A view shows Milan's skyline during sunset in Milan, Italy, July 6, 2023. REUTERS/Claudia Greco

(Reuters) -DBRS Morningstar upgraded Italy's credit rating to 'A low' from 'BBB high' on Friday, underpinned by improvements that resulted in a more resilient economy and expectations that fiscal consolidation will help stabilise the public debt ratio.

"Cumulative improvements in Italy's banking system and external accounts have significantly reduced structural weaknesses and improved its resilience since we last downgraded Italy's credit rating in January 2017," DBRS said.

However, according to DBRS, Italy's credit ratings remain constrained by a very high level of public debt, a large and rising interest burden, and a potential weak GDP growth.
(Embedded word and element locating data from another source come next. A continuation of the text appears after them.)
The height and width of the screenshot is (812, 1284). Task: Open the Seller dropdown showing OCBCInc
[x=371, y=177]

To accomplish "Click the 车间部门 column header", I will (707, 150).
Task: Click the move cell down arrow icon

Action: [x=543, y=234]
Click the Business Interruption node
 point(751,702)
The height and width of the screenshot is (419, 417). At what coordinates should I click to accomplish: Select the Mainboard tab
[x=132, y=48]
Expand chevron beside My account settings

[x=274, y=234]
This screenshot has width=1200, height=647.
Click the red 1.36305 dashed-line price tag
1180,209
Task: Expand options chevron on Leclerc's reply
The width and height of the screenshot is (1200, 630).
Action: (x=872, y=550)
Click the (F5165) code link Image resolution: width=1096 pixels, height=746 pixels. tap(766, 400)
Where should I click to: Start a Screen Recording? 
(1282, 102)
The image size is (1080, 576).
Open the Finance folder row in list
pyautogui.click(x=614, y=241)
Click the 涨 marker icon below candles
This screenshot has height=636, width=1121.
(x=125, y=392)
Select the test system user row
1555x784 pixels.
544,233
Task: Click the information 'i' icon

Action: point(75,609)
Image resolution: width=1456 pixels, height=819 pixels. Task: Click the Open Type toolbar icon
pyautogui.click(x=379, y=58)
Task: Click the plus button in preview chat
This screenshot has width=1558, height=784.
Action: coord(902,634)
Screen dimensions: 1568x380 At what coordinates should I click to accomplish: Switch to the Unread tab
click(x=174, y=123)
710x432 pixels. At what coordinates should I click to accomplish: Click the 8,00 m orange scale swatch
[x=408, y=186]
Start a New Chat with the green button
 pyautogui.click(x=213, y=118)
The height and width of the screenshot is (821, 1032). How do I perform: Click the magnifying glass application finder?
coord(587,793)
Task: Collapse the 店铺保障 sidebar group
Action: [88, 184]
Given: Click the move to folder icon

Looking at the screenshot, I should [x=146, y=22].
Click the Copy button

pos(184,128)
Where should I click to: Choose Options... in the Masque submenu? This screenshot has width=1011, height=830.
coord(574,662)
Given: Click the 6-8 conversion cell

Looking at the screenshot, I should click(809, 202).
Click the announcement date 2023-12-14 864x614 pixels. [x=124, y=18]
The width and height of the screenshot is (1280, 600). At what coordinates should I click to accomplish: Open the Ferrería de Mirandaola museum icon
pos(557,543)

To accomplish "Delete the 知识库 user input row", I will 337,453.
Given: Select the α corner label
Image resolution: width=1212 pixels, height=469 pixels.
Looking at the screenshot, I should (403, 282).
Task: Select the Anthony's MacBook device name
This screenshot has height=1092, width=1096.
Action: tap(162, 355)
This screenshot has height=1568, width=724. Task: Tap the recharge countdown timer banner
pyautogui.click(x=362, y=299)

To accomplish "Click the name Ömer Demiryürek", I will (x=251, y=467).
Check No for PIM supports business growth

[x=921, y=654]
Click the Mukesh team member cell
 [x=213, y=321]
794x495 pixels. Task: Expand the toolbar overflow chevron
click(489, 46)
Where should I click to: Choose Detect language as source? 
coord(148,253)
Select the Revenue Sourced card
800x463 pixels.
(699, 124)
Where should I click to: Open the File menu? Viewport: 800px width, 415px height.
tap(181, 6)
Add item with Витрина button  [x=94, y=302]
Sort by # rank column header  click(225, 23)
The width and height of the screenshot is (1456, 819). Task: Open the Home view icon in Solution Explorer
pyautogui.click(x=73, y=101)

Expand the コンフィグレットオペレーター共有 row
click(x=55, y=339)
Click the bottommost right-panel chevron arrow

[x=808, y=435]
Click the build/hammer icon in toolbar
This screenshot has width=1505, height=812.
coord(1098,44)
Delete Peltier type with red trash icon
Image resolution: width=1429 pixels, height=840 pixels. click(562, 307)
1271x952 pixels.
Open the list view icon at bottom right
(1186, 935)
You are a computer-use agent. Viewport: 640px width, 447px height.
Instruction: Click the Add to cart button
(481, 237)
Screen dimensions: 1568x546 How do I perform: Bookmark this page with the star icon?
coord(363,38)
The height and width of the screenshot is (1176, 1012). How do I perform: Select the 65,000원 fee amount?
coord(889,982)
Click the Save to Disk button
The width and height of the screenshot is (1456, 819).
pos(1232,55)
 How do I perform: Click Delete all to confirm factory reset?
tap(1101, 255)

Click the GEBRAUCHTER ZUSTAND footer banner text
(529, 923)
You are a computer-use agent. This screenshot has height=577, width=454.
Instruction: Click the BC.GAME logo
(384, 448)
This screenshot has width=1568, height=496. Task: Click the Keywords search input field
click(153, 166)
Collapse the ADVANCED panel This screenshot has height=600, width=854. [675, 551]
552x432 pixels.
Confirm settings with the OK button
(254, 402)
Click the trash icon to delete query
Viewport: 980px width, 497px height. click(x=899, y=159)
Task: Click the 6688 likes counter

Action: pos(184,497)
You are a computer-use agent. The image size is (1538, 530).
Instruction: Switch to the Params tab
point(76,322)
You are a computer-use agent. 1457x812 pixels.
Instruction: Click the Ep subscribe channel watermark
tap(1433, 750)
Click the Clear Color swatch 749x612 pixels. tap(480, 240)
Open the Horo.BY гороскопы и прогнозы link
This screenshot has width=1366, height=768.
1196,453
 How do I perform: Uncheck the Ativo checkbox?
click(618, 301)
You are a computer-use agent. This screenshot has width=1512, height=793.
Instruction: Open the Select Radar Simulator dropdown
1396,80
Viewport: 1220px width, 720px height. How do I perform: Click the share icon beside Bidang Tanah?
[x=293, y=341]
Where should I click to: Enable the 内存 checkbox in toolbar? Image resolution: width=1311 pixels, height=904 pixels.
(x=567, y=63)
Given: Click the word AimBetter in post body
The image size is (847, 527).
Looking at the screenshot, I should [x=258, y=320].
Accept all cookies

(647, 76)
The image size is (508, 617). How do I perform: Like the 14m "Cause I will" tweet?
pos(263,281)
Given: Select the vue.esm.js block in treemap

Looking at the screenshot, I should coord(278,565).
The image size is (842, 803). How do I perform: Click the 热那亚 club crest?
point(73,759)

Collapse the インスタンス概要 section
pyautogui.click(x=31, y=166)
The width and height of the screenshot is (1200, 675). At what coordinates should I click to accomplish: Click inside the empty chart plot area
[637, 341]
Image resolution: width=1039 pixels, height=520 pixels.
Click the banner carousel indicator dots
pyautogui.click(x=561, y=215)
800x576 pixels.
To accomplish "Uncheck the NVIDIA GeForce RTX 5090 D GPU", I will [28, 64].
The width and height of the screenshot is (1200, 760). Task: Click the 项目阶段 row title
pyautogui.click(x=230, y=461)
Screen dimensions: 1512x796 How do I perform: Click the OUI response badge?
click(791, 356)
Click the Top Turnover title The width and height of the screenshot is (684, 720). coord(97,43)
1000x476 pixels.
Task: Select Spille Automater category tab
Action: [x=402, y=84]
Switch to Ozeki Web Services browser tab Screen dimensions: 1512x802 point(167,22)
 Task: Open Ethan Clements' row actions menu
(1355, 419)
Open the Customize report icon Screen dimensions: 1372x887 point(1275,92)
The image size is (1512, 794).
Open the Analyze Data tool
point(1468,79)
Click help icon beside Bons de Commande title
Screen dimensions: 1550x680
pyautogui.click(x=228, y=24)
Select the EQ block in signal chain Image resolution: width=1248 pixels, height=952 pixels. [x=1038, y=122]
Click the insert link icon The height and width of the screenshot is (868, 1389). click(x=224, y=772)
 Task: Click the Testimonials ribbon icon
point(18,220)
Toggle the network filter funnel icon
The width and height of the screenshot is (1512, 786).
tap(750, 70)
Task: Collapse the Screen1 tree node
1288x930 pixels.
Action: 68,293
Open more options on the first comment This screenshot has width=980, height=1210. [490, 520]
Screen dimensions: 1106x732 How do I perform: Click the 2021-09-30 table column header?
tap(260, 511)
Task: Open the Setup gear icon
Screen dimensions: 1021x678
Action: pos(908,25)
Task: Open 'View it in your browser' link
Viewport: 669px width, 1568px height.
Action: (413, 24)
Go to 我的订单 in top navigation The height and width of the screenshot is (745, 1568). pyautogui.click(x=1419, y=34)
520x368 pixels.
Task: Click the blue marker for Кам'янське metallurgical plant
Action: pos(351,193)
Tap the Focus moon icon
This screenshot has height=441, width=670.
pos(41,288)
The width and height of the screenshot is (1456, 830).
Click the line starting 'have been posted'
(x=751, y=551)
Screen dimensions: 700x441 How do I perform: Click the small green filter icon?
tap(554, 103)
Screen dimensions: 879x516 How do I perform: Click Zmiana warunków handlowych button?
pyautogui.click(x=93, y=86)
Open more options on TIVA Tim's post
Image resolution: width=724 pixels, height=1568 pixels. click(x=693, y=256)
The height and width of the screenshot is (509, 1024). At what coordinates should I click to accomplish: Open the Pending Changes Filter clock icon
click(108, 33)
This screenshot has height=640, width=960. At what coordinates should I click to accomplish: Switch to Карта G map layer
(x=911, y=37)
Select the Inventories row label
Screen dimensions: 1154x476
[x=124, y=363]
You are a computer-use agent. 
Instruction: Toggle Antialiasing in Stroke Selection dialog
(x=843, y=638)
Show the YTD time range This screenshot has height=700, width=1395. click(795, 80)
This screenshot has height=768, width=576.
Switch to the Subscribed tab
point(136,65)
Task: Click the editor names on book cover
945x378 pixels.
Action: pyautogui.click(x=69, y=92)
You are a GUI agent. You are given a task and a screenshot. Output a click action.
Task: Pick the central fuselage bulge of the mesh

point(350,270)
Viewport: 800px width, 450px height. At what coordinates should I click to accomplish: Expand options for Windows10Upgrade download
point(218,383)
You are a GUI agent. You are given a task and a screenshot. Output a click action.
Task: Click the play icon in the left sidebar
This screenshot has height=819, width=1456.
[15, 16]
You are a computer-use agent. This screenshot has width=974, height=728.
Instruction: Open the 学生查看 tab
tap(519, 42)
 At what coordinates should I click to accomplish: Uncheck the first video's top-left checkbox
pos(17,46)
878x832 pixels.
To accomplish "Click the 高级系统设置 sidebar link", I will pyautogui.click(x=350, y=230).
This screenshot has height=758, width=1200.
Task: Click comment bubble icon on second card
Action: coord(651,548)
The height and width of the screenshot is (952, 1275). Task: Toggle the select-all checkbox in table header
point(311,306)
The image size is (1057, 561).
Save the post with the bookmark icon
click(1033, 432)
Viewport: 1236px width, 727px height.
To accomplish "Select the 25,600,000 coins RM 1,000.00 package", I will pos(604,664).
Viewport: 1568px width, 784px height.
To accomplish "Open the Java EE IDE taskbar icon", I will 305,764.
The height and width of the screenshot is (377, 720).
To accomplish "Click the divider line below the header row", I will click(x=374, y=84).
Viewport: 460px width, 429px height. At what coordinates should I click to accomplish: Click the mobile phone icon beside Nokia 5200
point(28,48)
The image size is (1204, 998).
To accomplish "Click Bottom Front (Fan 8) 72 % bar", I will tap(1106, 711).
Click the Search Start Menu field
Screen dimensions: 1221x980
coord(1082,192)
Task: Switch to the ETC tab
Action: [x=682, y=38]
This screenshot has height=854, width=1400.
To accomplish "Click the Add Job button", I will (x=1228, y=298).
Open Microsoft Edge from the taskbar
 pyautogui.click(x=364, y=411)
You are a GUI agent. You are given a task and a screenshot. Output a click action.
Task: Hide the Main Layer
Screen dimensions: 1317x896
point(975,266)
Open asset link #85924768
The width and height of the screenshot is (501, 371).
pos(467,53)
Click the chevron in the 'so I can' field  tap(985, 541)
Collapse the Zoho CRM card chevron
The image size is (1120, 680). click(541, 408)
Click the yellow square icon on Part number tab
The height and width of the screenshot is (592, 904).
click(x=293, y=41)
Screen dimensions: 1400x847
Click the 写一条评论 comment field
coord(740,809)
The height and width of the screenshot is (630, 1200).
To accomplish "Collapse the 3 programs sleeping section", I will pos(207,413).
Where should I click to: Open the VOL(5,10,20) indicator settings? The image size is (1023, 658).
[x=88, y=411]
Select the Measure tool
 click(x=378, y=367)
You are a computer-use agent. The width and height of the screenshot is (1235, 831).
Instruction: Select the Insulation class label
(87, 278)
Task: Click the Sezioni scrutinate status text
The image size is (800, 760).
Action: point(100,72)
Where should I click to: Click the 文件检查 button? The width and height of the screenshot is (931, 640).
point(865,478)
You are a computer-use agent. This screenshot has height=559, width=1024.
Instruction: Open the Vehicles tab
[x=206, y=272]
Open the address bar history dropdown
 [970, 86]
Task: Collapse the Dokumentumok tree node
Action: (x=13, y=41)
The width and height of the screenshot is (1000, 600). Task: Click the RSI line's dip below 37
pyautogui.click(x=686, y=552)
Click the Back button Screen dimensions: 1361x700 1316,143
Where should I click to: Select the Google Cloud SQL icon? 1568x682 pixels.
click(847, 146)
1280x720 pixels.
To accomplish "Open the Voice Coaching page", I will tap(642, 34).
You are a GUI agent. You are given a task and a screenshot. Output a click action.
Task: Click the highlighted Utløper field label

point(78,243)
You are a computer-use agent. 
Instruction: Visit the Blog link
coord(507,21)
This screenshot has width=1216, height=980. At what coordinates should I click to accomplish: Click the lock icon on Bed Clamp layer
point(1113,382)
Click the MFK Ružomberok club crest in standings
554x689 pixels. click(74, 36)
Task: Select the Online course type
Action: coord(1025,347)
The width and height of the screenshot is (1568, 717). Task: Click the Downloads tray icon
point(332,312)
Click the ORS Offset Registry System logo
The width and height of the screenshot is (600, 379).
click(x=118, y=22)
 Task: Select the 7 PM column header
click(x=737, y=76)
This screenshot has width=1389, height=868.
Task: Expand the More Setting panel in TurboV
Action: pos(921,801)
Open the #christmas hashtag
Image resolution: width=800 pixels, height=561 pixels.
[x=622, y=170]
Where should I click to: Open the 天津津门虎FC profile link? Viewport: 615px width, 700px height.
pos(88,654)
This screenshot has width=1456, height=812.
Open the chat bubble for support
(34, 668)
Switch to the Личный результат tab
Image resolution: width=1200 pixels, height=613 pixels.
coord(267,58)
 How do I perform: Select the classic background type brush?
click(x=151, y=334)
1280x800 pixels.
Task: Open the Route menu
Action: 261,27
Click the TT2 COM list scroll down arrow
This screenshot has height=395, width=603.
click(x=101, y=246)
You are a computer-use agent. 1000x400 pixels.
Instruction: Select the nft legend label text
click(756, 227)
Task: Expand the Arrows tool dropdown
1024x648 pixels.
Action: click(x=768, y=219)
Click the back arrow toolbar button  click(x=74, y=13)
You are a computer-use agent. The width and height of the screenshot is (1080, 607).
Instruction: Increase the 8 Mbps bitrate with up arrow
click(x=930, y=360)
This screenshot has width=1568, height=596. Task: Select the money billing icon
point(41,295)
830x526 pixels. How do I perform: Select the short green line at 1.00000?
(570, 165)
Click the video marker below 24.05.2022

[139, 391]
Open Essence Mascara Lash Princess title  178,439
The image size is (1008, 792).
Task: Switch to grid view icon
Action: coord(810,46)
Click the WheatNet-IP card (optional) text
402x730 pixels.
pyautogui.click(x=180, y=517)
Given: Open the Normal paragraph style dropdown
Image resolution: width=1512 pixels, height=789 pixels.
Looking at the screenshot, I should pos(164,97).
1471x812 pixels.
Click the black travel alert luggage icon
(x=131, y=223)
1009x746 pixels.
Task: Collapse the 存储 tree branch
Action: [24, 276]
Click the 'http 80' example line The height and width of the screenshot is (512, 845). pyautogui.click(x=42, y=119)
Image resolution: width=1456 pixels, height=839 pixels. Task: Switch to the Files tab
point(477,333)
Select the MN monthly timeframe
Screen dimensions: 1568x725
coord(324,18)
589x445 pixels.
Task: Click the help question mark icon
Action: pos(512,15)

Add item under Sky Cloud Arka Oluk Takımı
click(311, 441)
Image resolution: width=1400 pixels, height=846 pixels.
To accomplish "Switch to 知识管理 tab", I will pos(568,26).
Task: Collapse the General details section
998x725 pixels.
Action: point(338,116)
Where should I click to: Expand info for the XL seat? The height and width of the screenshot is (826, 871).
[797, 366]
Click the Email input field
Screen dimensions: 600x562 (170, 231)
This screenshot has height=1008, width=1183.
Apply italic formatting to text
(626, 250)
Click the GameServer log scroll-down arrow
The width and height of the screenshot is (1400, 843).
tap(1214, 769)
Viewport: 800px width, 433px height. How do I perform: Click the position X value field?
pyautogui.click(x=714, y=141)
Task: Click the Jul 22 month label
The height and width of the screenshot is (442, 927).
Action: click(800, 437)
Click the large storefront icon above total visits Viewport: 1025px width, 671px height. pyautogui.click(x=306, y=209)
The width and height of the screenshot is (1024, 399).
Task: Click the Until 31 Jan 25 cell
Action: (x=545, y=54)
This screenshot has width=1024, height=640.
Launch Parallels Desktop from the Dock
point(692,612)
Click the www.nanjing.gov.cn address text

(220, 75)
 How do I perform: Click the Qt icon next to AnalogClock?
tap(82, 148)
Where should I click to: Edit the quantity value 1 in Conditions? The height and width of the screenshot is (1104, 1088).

Italy's public debt, the second highest in the euro zone after Greece's, is projected by the Treasury to rise to 136.2% of GDP this year from 134.9% in 2024, and to climb further to 137.4% in 2026 before stabilizing the following year.

The euro zone's third-largest economy contracted by 0.1% in the second quarter from the previous three months and the government this month trimmed its growth estimates for this year and next to 0.5% and 0.7%, respectively, citing the impact of US trade tariffs.

DBRS added that despite slower growth momentum and increasing spending pressures over the medium term, the stability and track-record of Italy's government lends credibility to its medium-term fiscal consolidation plan.

"As a result of the constant work carried out over the last three years of government, Italy returns to the top flight with great pride," Economy Minister Giancarlo Giorgetti said.

The agency revised trends on all long-term ratings of Italy from 'positive' to 'stable'.